There were two major challenges in developing a suitable assay method for the drug quantification in plasma samples. First, the low limit of quantification (LOQ = 10 pg/mL) and second, the very wide linearity range requirements made it difficult in selecting proper procedures for the preparation and calibration and QC samples. Furthermore, several of the endogenous homologues had been noted in human blank plasma and the likely interference with the detection of analytes. In this situation it is difficult to find an appropriate sample of an authentic matrix with a sufficiently low analyte concentration to serve as a truly blank matrix. Therefore alternative procedures had to be identified to prepare calibration or quality control (QC) samples.
Solution: The presence of an endogenous analyte also made the validation of chromatographic methods more challenging. The validation was further complicated by the absence of official guidelines. In order to ensure that the assay results have a comparable level of quality, in many cases the existing FDA method validation principles cannot be directly applied for samples with endogenous analytes. Although several investigations describe some aspect of the kinetic profile of this compound, they did not lead to a better understanding of the pharmacokinetic characteristics. A sensitive assay for this particular purpose is important in evaluating the pharmacokinetic parameters. Interestingly, the analytical methods published for the compound have been very sparse even though the method has been used for some time.
As an essential part of method development protocol, Diteba evaluated and determined the proper procedure to prepare calibration and QC samples. As mentioned above, several of the compound's endogenous homologues have been noted in human blank plasma and their interference with the detection of the analyte. Among the approaches investigated to circumvent this problem, Diteba's scientists attempted the application of a method of standard addition, oxidation, and incubation of the samples in presence of oxygen and elevated temperature (37°C for 2 - 48 hours) to speed up depletion. Diteba also tried enzymatic depletion of the endogenous analyte levels by spiking the analyte in artificial (surrogate) matrix or by stripping plasma with activated carbon.
Through the research conducted, it was determined a more selective approach to remove the endogenous analyte from blank plasma was required by using an affinity extraction. The plasma samples were passed through a selected cartridge containing sorbent-bound antibodies directed specifically towards the analyte. In principal, the only compound being removed is the analyte itself, along with potentially a small number of structurally-related compounds.

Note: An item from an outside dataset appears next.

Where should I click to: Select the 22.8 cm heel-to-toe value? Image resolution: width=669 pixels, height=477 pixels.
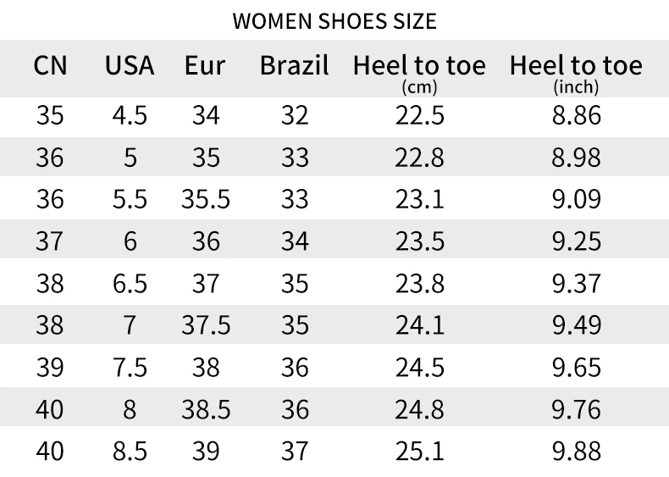[x=419, y=157]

The spiked standard and QC samples were analyzed using tandem mass spectrometry (Waters UPLC/MS/MS TQD). The mass transition (m/z) was monitored by negative ionization mode [M-H]. The reliability of the method was determined through duplicate analysis of standards which were prepared in and extracted using the aforementioned procedure at 11 concentrations (10.0, 20.0, 40.0, 80.0, 160, 320, 640, 1280, 2560, 4096, and 5120 pg/mL). The mean percent accuracy value for the quality control samples of the method, run concurrently with the study samples, were 98.6%, 99.3% and 97.9% of theoretical values with a precision RSD of 4.56%, 6.33% and 4.12% at 30.0, 1920 and 3840 pg/mL respectively.
Result: Diteba developed and successfully verified an accurate, precise and specific LC/MS/MS assay method with a lower limit of quantification (LLOQ) of 10.0 pg/mL for a 0.5 mL aliquot of plasma. The plasma samples were prepared with an optimized liquid-liquid extraction method. The developed method clearly illustrated a linear relationship between the dose and the plasma concentrations, and it provides added assurance that, for the vast majority of patients, an increase in the infusion rate of drug yields a proportional increase in drug plasma concentrations.